When the federal government funding dries up it's going to mean more poor, young mothers with no place to raise their children, said Rosalie Hall executive director Alan Nicholl. Rosalie Hall helped with 782 "ongoing family situations," plus 3,554 outreach contacts last year. In almost every case, housing is an issue, said Nicholl.
Supporting Communities Partnership Initiative has helped Rosalie Hall repair bathrooms and expand facilities for homeless mothers. If that funding is cut "you get leaky roofs — you don't get the facilities and programs that are able to help people get off the streets," said Nicholl.
Toronto Mayor David Miller has announced that in the new year the city will start winding down 46 projects designed to help the homeless. The city administers the SCPI funds, which come directly from federal coffers. The programs have to be phased out of existence by the time the money runs out on March 31.
A spokesperson for Human Resources and Social Development Minister Diane Finlay told The Catholic Register the Conservative government does not yet have a plan to deal with homelessness after March 31.
"We are looking at different means of addressing homelessness," the spokesperson said. "We want to make sure that we have the most effective and efficient method of addressing homelessness beyond March."
The uncertainty about funding is bad news for programs that help the homeless, said Nick Volk, Society of St. Vincent de Paul Ontario Council president. A veteran Habitat for Humanity volunteer, Volk is also a member of the Coalition to Continue SCPI. SCPI programs in Toronto, including Streets to Homes and other transitional programs that help people get out of shelters and into their own apartments, have cost the federal government $18 million a year over the last six years. Streets to Homes has moved 800 people off the street and into apartments since February 2005, according to the city's shelter, support and housing department.
"These programs have been productive in fostering the social improvement so needed in our Toronto and across the country," Volk told The Catholic Register in an e-mail.
In total the federal government has committed $172 million to homelessness initiatives across the country up to March 31, with no commitment beyond that date.
The end of the funding will mean Catholic Cross Cultural Service of Scarborough will lose one-and-a-half staff who help new immigrants find places to live.
"Housing is one of the basic necessities of settling into Canada," said executive director Caroline Davis. "It puts a whole lot of newcomers to Canada back a space or two in their efforts to settle into the community."

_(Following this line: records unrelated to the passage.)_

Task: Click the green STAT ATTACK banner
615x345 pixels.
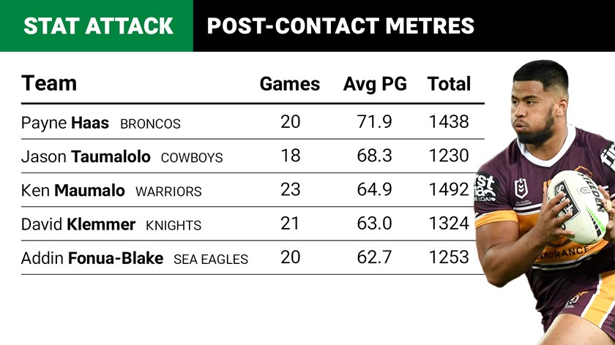Action: pyautogui.click(x=97, y=26)
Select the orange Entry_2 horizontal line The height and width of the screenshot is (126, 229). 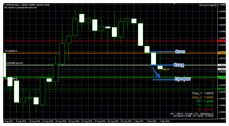point(94,53)
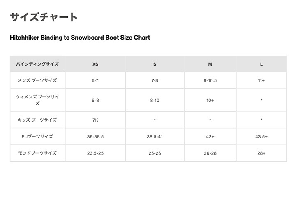The height and width of the screenshot is (218, 300).
Task: Click the L column header
Action: click(x=261, y=64)
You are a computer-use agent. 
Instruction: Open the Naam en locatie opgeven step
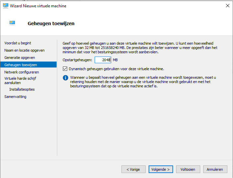click(x=24, y=50)
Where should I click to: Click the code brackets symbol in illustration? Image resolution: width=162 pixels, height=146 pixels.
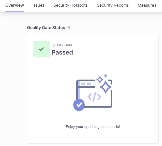point(94,97)
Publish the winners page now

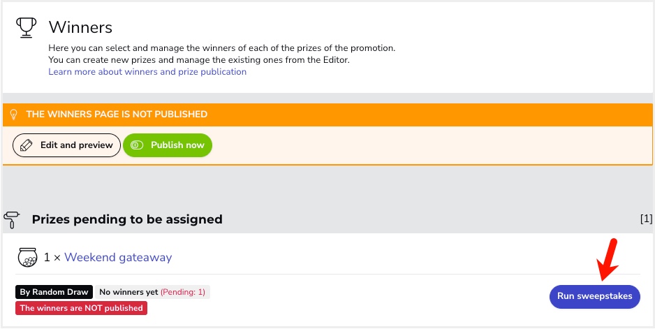[x=168, y=145]
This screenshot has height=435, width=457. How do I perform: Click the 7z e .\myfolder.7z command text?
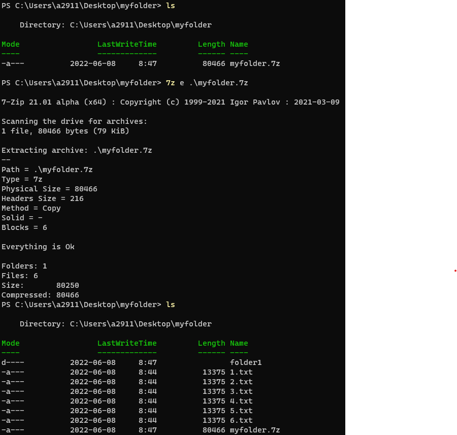(x=208, y=82)
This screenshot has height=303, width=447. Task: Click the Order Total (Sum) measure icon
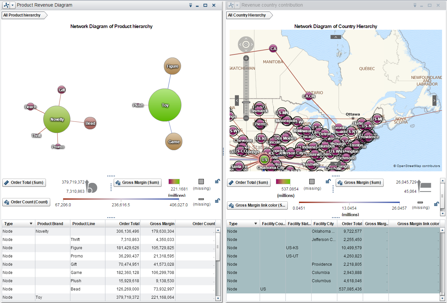(7, 183)
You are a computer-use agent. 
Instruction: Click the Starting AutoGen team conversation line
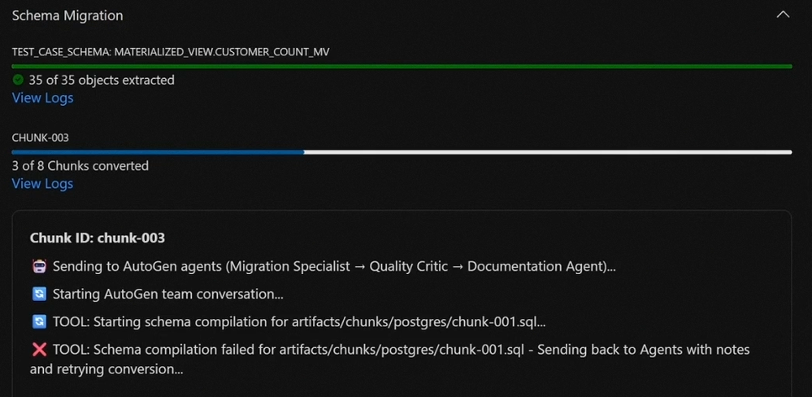click(168, 294)
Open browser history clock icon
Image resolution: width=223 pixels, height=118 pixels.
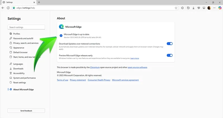point(188,8)
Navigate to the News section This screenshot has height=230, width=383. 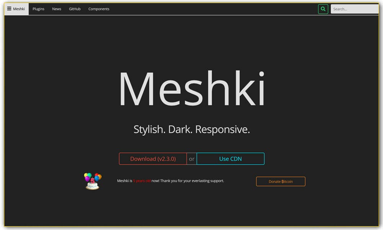(56, 9)
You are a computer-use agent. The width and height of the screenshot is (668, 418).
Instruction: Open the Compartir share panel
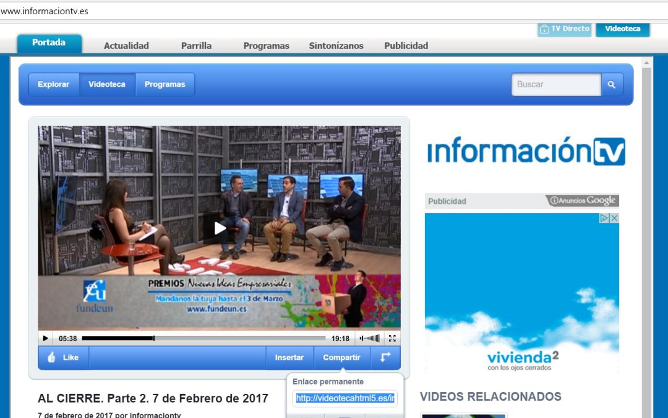tap(341, 357)
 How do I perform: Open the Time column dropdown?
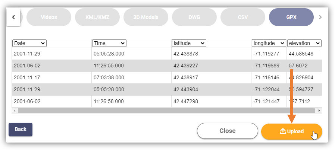[x=109, y=43]
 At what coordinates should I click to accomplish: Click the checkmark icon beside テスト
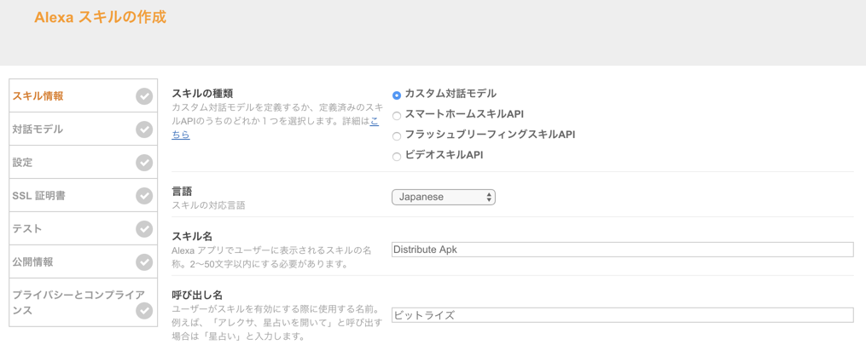[144, 228]
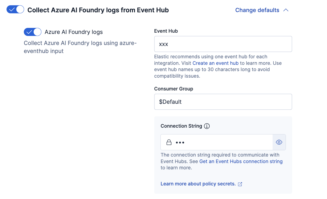
Task: Click the Collect Azure AI Foundry logs heading
Action: (98, 10)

The Scarborough program for homeless and underhoused immigrants has a budget of $90,000 and saves dozens of families from sleeping on couches and floors in their friends' already overcrowded apartments, said Davis.
Davis doesn't understand why a government running a $7.2-billion surplus can't find a way to fund a modest program to prevent homelessness.
"Giving us $90,000 a year isn't going to put a dent in (Finance Minister Jim Flaherty's) $7.2 billion," she said. "Our $90,000 is less than a drop in the bucket. That's the best I could say that could be printed."